Drachea se volvió despacio, captando todos los detalles de la sombría habitación. Todo estaba perfectamente ordenado, como si Keridil Toln hubiese salido por última vez de su despacho con alguna premonición de lo que iba a suceder. El frío que flotaba en el aire era más que físico... Volvió bruscamente la espalda a la amplia chimenea, que por alguna razón inexplicable lo ponía doblemente nervioso, y se acercó de nuevo a la mesa. Había tres cajones poco profundos debajo de la pulida superficie, en uno de los lados de la mesa, y Drachea los abrió sucesivamente. Si existían relatos de sucesos recientes, estarían guardados ahí...
Los dos primeros cajones sólo contenían papeles referentes a asuntos ordinarios, principalmente listas de diezmos, y de poco interés. El tercero se resistió al principio y Drachea pensó que estaría cerrado con llave, hasta que se abrió bruscamente y con tanta fuerza que se desprendió de su soporte y desparramó su contenido sobre el suelo. Drachea tomó uno de los papeles al azar y su corazón dejó un momento de latir al llamarle la atención una palabra, un nombre:
Tarod.
Se acercó casi corriendo a la ventana y sostuvo el papel junto al cristal para aprovechar la poca luz que allí había. Ahora vio que aquel papel era un documento oficial, firmado y sellado por el Sumo Iniciado y suscrito también por seis ancianos del Consejo de Adeptos, en calidad de testigos.
Era una orden de ejecución.
Drachea se tapó la boca con una mano, sintiendo vértigo, con una mezcla de excitación y horror, mientras en su cabeza sonaban los primeros ecos de la verdad. Sus sospechas habían sido acertadas...
Guardó el documento debajo de su chaqueta y empezó a recoger febrilmente los otros papeles desparramados. Al fin encontró lo que había esperado y por lo que había rezado: un informe, escrito con la misma cuidadosa caligrafía de la orden de ejecución, y reservado exclusivamente para conocimiento de los Consejeros más antiguos.
Adherida a él había una carta abierta, en la que reconoció el sello de la Hermandad de Aeoris, entrelazado con el símbolo del pez de la provincia de la Tierra Alta del Oeste.
La Tierra Alta del Oeste, donde habían empezado los rumores alarmantes... Se sentó en el sillón de madera tallada, sin preocuparse ya de que perteneciera al Sumo Iniciado o al propio Aeoris. Leer era difícil en la penumbra, pero ya no confiaba en que sus piernas le sostuviesen. Silenciosamente, ávidamente, leyó primero la carta. La Señora Kael Amion... era por lo visto superiora de la Residencia de la Tierra Alta del Oeste, y la misiva que había enviado a Keridil Toln era de la máxima urgencia y se refería a un Iniciado y a una de sus novicias. Sí, la cosa empezaba a tener sentido..., pero necesitaba más, mucho más.
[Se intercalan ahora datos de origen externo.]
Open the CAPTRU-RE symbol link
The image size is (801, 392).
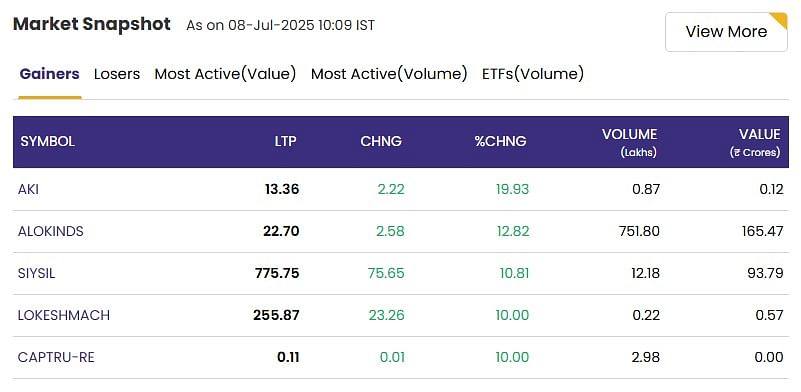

La mano de Drachea temblaba al tomar el informe. Lo leyó en su integridad, con sólo el ocasional susurro de una hoja al ser vuelta rompiendo el lúgubre silencio de la habitación. Cuando hubo terminado, se levantó y, con una lentitud que indicaba que no tenía un dominio absoluto sobre sus miembros, ocultó cuidadosamente los papeles debajo de la chaqueta, con el primer documento. Su rostro estaba ceniciento cuando se volvió para mirar de nuevo la chimenea y el suelo embaldosado delante del hogar. Una fascinación morbosa le impulsaba a acercarse más, a estudiar aquella parte del suelo en busca de señales que demostraran que lo que había leído era cierto; pero no podía hacerlo. Y las palabras del Sumo Iniciado parecían demasiado frías y sinceras para que quedase la menor sombra de duda.
Tenía que mostrar a Cyllan lo que había encontrado. Tenía que demostrarle que había estado en lo cierto, en realidad, más de lo que se había atrevido a soñar. Y sobre todo, necesitaba compartir con alguien la carga de su miedo.